Just checking, but are you running it with the filename as an argument ? e.g. ./script.sh serverlist.txt or something like that ? The script takes the first argument ($1) as the filename to be read and processed.

I ask becasue if you were just running ./script.sh on its own will never return a prompt, which is what you describe. In that usage case it would be sitting waiting for you to type in the input yourself, and would only proceed with execution after you did a Ctrl-D or otherwise indicated the end of input.

It's also possible of course that the issue is with the ssh or passwd parts of the script now as well. You may need different flags to passwd, something like passwd --stdin on a Red Hat-style system.

1 Like

Yeah, I'm running it exactly like that,

root@testserver1# ./pwchange.sh pwchange.dat

and my pwchange.dat is formatted as follows:

server1
server2
server3
server4
server5

With the while loop, it did read the pwchange.dat file, but it only changed the password for one server. And I got the prompt back.
With the for loop, ctrl-D does nothing, but ctrl-C breaks out of the script and give me the prompt back w/o doing anything.

Also, my environment is a mix of Solaris 10 and Linux (RHEL & SUSE). My script with the while loop does change one password, it changes either Solaris or Linux server. So, looks like the ssh & passwd commands are both OK.

So you havent tried ssh -n ... as I said ssh will read the first line but then it will expect things to coem from standard input unless you specify -n option

Hello,

OK, thanks for the feedback. If you try running it with the '-x' flag to Bash, which will make it show you each step as it executes, where does it hang ? So you'd want to run bash -x ./pwchange.sh pwchange.dat and see the line it's freezing on.

1 Like

@vbe, thanks for the follow up. ssh -n hangs too. but, here is something interesting though. When I comment out all the servers except one in the .dat file, this is what I get:

root@tstnglbz1 # ./pwchange.sh pwchange.dat
ssh: #dr-prdcatap1: temporary name resolution failure
ssh: #munsbxlinux1: temporary name resolution failure
ssh: #munsbxlinux2: temporary name resolution failure
New password: Retype new password: Changing password for user mchavoshi.
passwd: all authentication tokens updated successfully.

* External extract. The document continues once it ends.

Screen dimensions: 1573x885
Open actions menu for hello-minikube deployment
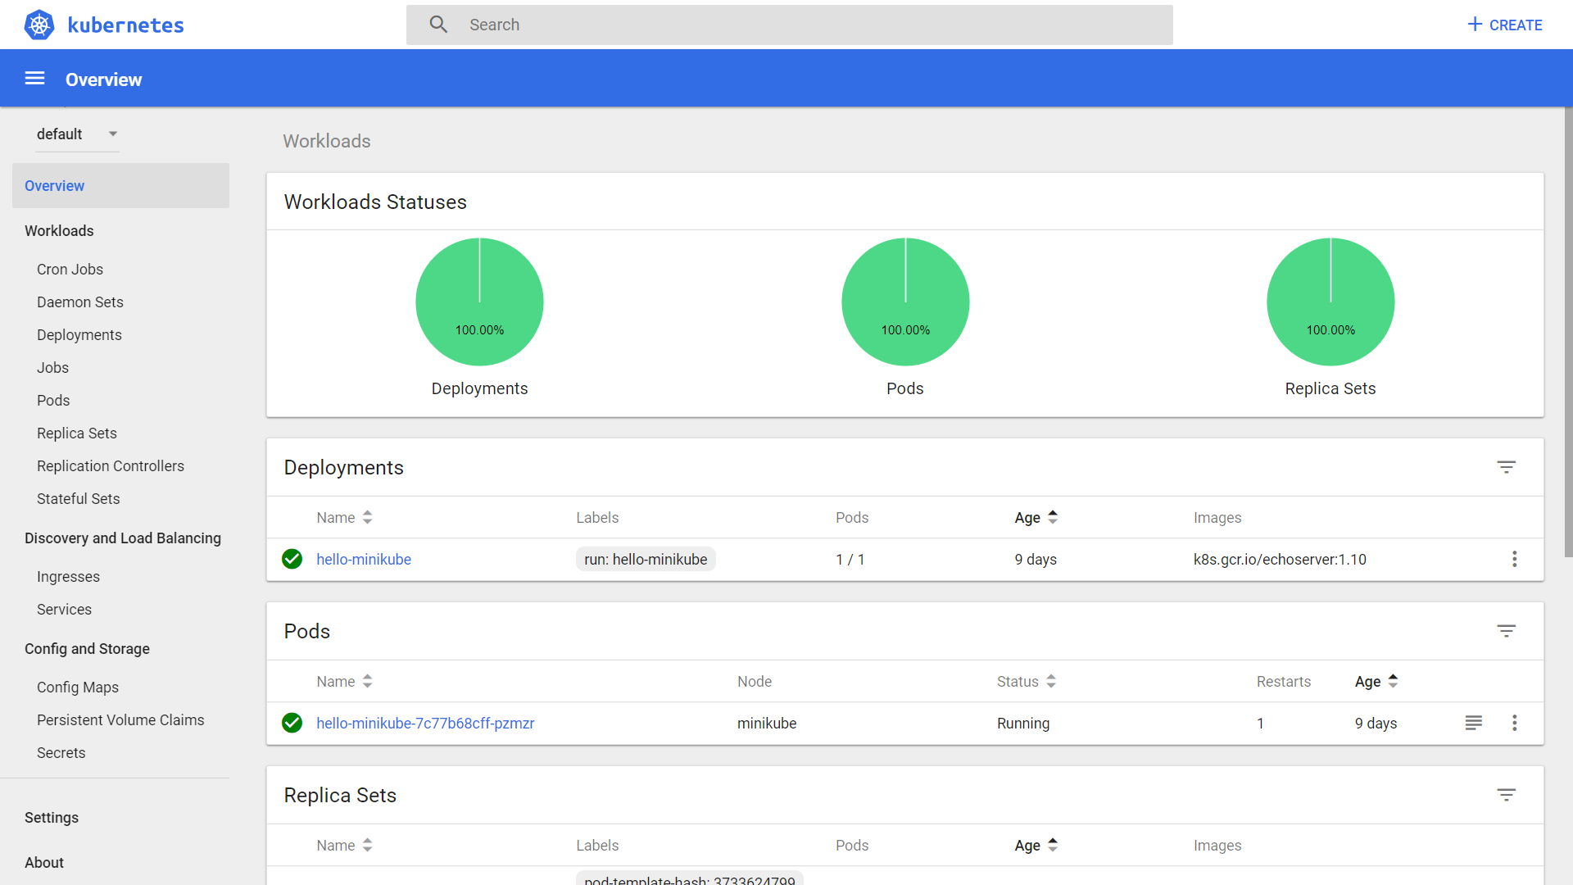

So, ssh is tried for each server, but it fails name resolution because obviously it doesn't know what to do with #, but it does attempt all of them and it does change that one server who is not commented out correctly. STRANGE! But, when I uncomment all the servers in the .dat file, then it hangs.

BTW, in this instance my .dat file looked like the following:

#dr-prdcatap1
#munsbxlinux1
#munsbxlinux2
munsbxlinux3

---------- Post updated at 02:52 PM ---------- Previous update was at 02:48 PM ----------

root@tstnglbz1 # bash -x ./pwchange.sh pwchange.dat
+ filename=pwchange.dat
++ cat pwchange.dat
+ for server in '`cat $1`'
+ ssh -n dr-prdcatap1 'echo -e "TestPW12345!\nTestPW12345!" | passwd mchavoshi'

Hi,

That at least is easy to explain. You can't really 'comment out' input. So what is happening is that 'ssh' is attempting to connect to the hosts whose names start with a hash symbol, and DNS resolution is failing for what are invalid hostnames. If you want them not to be considered by the script, you'd have to remove them entirely. Commenting out only works in scripts, and not in the input files handled by scripts (unless you yourself write the appropriate code to handle that).

In terms of the part of the script that is hanging, it does seem it's something to do with the actual core 'passwd' section itself. Before digging any further: if you manually try to run echo -e "TestPW12345!\nTestPW12345!" | passwd mchavoshi on the target server yourself at a Bash prompt, and not as part of a script, does it actually work, or does it hang even when you run it yourself ?

1 Like

that command by itself on the command line works perfect. Please see below:

root@tstnglbz1 # ssh -n munsbxlinux3 'echo -e "TestPW12345!\nTestPW12345!" | passwd mcha>
New password: Retype new password: Changing password for user mchavoshi.
passwd: all authentication tokens updated successfully.
root@tstnglbz1 #

Hi,

OK, thanks. And it works on all four servers if done manually, and not just munsbxlinux3 ?

1 Like

My shift ended an hour ago. I will test all 4 servers tomorrow and will let you know. Thanks so much for your assistance. Have a good evening.

Id guess that passwd is refusing to take input from a non-terminal.

On *nix servers I find usermod(8) to be much more reliable for this sort of thing e.g.:

#!/bin/bash
##data file name is passed in as argument to .sh script
filename="$1"
crypt_pass=$(openssl passwd "TestPW")
for server in $(cat "$filename")
do
        ##newPassword and username are placeholders
        ssh $server usermod -p "$crypt_pass" SomeUser
done

Note: if you use openssl passwd (i.e. no password on the command line).
It will prompt on the terminal for password and a verification which is preferable to hard-coding it in the script as it won't be visible to utilities like ps

1 Like

Is the chpasswd utility available on your system? man chpasswd :

1 Like

@Rudic, as previously stated, there is nothing wrong with the way it changes the password. There is something wrong with the loop. Everything the way it is, correctly changes one password for one server, but it doesn't catch the rest of the servers.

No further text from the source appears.